A light flush was slowly starting to circle her cheeks, and her pupils seemed to focus and sharpen in the dim light of the porch. I was relieved—an angry Izzy I could understand, I could face. “Do you think this has been easy on me? Going through my senior year without my two best friends? I mean, seriously, how insensitive and clueless are you?” She laughed, a cruel, unfamiliar sound. “And you think I’m the one who’s lost in herself . . . Priceless, Mina. Priceless. This conversation is over. Please be off my porch by the time my ride gets here.”

She slammed the door, and I stumbled back, almost tripping down the first step before I turned and ran to my car. The drive back to my house was even more of a blur than my trip there—I was lucky that some subconscious part of my brain managed to navigate stop signs and turns and passing cars, flashes of shiny metallic reds and blues that streaked past my windows.

As I parked in our driveway, I saw my dad puttering in the flowerbeds in front of the house. I fixed my eyes on the stone path as I walked up to the porch, refusing to give him any kind of acknowledgment. I was vulnerable enough as it was without adding his rejection on top.

“Mina,” he called out.

I nearly tripped over a loose stone as I froze midstep, completely knocked off balance by his greeting. I kept my head down, waiting for his next move.

“Mina,” he said again, more quietly, as he wiped his hands against his mud-and-paint-splattered work jeans. “I hope everything went okay with Izzy. Your mom . . . She told me after you left that you girls haven’t been talking. I didn’t realize.”

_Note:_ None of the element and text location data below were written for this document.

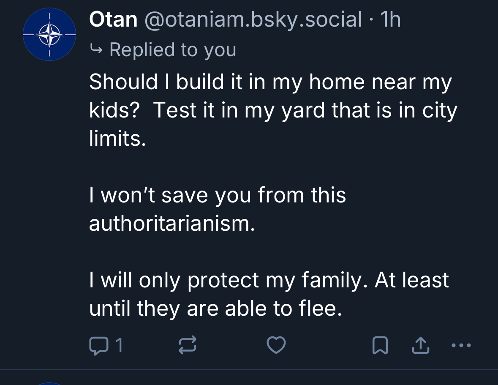This screenshot has width=498, height=385.
Task: Click the word 'limits.' in the post
Action: 117,139
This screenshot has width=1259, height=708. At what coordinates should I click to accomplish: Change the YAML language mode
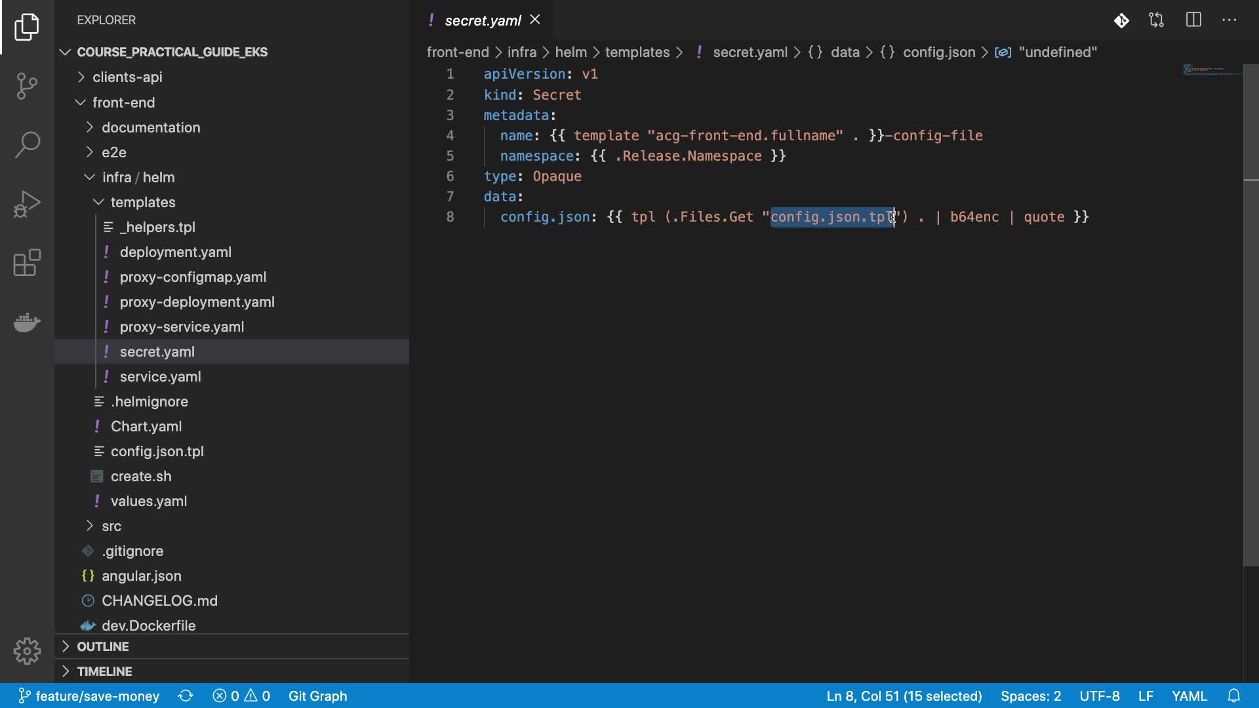(1189, 696)
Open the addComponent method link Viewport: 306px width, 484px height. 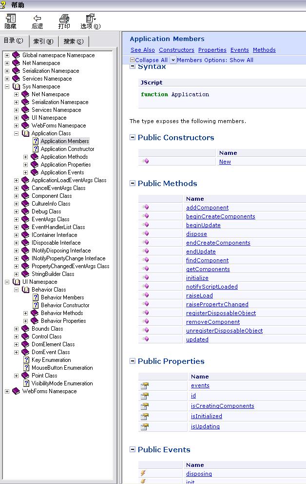pyautogui.click(x=207, y=208)
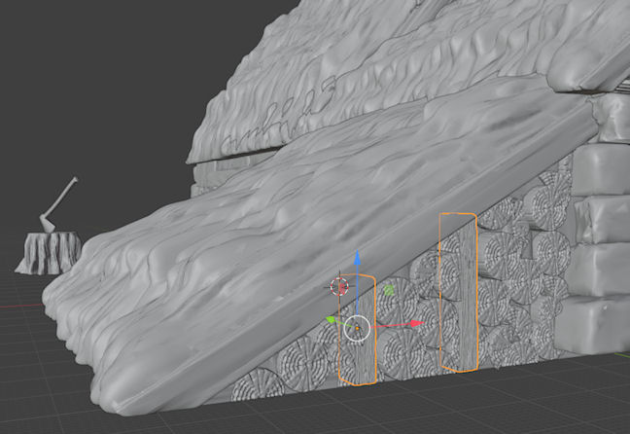Select the shorter orange-outlined wooden post
The height and width of the screenshot is (434, 630).
point(362,362)
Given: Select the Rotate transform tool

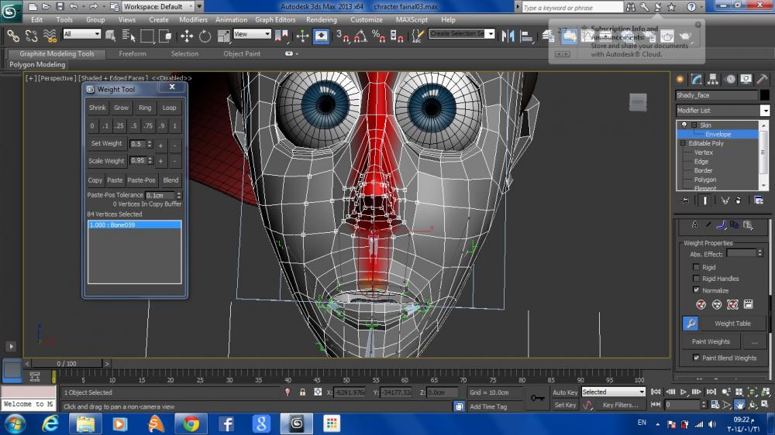Looking at the screenshot, I should (x=205, y=36).
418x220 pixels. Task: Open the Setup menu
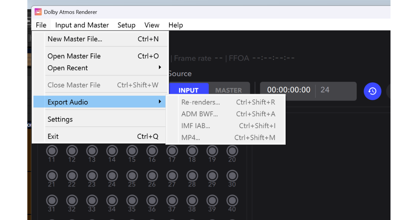coord(126,25)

I jammed my hands into my pockets, biting back any of the bitter words that had raced to the tip of my tongue in response. He was trying, and I could, too. “Yeah, she’s, uh . . . She’s had a tough time wrapping her head around this. I can’t say I completely blame her. And I guess I can’t say I completely blame you, either.” I let it all out in one breath before I could convince myself to keep it in.

He was silent for a moment, probably because our dialogue had gotten so rusty and out of shape from disuse. “I see,” he said, nodding, as if each word was a weight lifted, a gasp for air. “I see. Well, I hope things are better after your talk. She’ll come around. Give her time.”

Does that mean you’ll come around, too? I wanted to ask. But I didn’t, because maybe this conversation was already enough of an answer.

“Thanks,” I said. “I hope so, too.”

We gave awkward nods to each other then, and I started toward the house, still in a confused daze. This morning I was invisible to him, and now he was consoling me. Step backward, step forward. But I was glad to be stepping, period, after standing still for so long.

My mom was sitting in the kitchen exactly as I’d left her, a half-full mug of what I was certain was lukewarm coffee still clutched in her hand, staring down at the newspaper.

“Mom?” I said, stepping so close, I was just inches from where she sat.

She jumped in her chair as she finally looked up, startled, and a small splash of coffee ran down the side of her mug and dripped onto the table.

“Goodness, sweetie, way to give me a scare. I didn’t even hear you come in,” she said, dabbing at the spill with a napkin. She shook herself, and the fear seemed to leak away, replaced with a concern that lined the crinkles of her eyes. “Do you want to tell me about what’s going on with Izzy?”

I nodded and slid into the chair across from her, resting my forehead on the smooth, cool wood of the tabletop. “People know, Mom.” The words felt sour as they slipped through my lips. I wanted to spit them out, fling them as far away from me as possible. “People know.”